▶ [Exercise]
Reproduce each of the following items verbatim, line for line.

▶ [Extracted material]
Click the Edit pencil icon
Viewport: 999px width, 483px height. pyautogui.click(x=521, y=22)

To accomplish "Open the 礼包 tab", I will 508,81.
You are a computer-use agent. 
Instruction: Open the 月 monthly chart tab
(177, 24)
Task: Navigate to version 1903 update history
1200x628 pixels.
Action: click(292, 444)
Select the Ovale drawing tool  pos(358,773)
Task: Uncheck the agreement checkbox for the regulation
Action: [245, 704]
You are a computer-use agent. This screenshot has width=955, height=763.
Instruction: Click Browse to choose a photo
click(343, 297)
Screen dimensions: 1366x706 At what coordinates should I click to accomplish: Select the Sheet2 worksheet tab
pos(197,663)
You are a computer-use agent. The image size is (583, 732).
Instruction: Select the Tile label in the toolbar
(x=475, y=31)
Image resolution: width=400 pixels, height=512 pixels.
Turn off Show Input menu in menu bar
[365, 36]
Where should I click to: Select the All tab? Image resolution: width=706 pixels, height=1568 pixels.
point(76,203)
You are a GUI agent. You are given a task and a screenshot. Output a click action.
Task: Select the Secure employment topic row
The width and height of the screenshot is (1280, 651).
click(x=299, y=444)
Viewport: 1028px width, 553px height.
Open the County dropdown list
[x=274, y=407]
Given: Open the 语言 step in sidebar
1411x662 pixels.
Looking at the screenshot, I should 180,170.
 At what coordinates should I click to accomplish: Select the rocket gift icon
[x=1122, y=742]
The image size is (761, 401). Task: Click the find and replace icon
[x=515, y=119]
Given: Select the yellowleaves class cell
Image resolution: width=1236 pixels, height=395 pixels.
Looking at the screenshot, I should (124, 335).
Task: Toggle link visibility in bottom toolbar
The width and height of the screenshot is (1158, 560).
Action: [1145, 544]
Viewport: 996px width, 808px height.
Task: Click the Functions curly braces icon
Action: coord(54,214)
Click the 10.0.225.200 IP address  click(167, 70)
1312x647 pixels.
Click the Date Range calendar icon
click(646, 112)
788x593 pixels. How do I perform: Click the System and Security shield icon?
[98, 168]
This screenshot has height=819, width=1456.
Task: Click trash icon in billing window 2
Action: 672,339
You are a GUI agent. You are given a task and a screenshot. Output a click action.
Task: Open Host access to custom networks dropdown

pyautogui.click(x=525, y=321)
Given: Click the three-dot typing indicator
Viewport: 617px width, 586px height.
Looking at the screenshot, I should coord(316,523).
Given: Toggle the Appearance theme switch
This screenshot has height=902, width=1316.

▶ [Solved problem]
Click the Edit pencil icon
Viewport: 999px width, 483px height. pyautogui.click(x=521, y=22)

To accomplish "Open the 礼包 tab", I will 508,81.
You are a computer-use agent. 
Instruction: Open the 月 monthly chart tab
(177, 24)
Task: Navigate to version 1903 update history
1200x628 pixels.
Action: click(292, 444)
Select the Ovale drawing tool  pos(358,773)
Task: Uncheck the agreement checkbox for the regulation
Action: [245, 704]
You are a computer-use agent. This screenshot has width=955, height=763.
Instruction: Click Browse to choose a photo
click(343, 297)
Screen dimensions: 1366x706 At what coordinates should I click to accomplish: Select the Sheet2 worksheet tab
pos(197,663)
You are a computer-use agent. The image size is (583, 732).
Instruction: Select the Tile label in the toolbar
(x=475, y=31)
Image resolution: width=400 pixels, height=512 pixels.
Turn off Show Input menu in menu bar
[365, 36]
Where should I click to: Select the All tab? Image resolution: width=706 pixels, height=1568 pixels.
point(76,203)
You are a GUI agent. You are given a task and a screenshot. Output a click action.
Task: Select the Secure employment topic row
The width and height of the screenshot is (1280, 651).
click(x=299, y=444)
Viewport: 1028px width, 553px height.
Open the County dropdown list
[x=274, y=407]
Given: Open the 语言 step in sidebar
1411x662 pixels.
Looking at the screenshot, I should 180,170.
 At what coordinates should I click to accomplish: Select the rocket gift icon
[x=1122, y=742]
The image size is (761, 401). Task: Click the find and replace icon
[x=515, y=119]
Given: Select the yellowleaves class cell
Image resolution: width=1236 pixels, height=395 pixels.
Looking at the screenshot, I should (124, 335).
Task: Toggle link visibility in bottom toolbar
The width and height of the screenshot is (1158, 560).
Action: [1145, 544]
Viewport: 996px width, 808px height.
Task: Click the Functions curly braces icon
Action: coord(54,214)
Click the 10.0.225.200 IP address  click(167, 70)
1312x647 pixels.
Click the Date Range calendar icon
click(646, 112)
788x593 pixels. How do I perform: Click the System and Security shield icon?
[98, 168]
This screenshot has height=819, width=1456.
Task: Click trash icon in billing window 2
Action: 672,339
You are a GUI agent. You are given a task and a screenshot. Output a click action.
Task: Open Host access to custom networks dropdown

pyautogui.click(x=525, y=321)
Given: Click the three-dot typing indicator
Viewport: 617px width, 586px height.
Looking at the screenshot, I should coord(316,523).
Given: Toggle the Appearance theme switch
This screenshot has height=902, width=1316.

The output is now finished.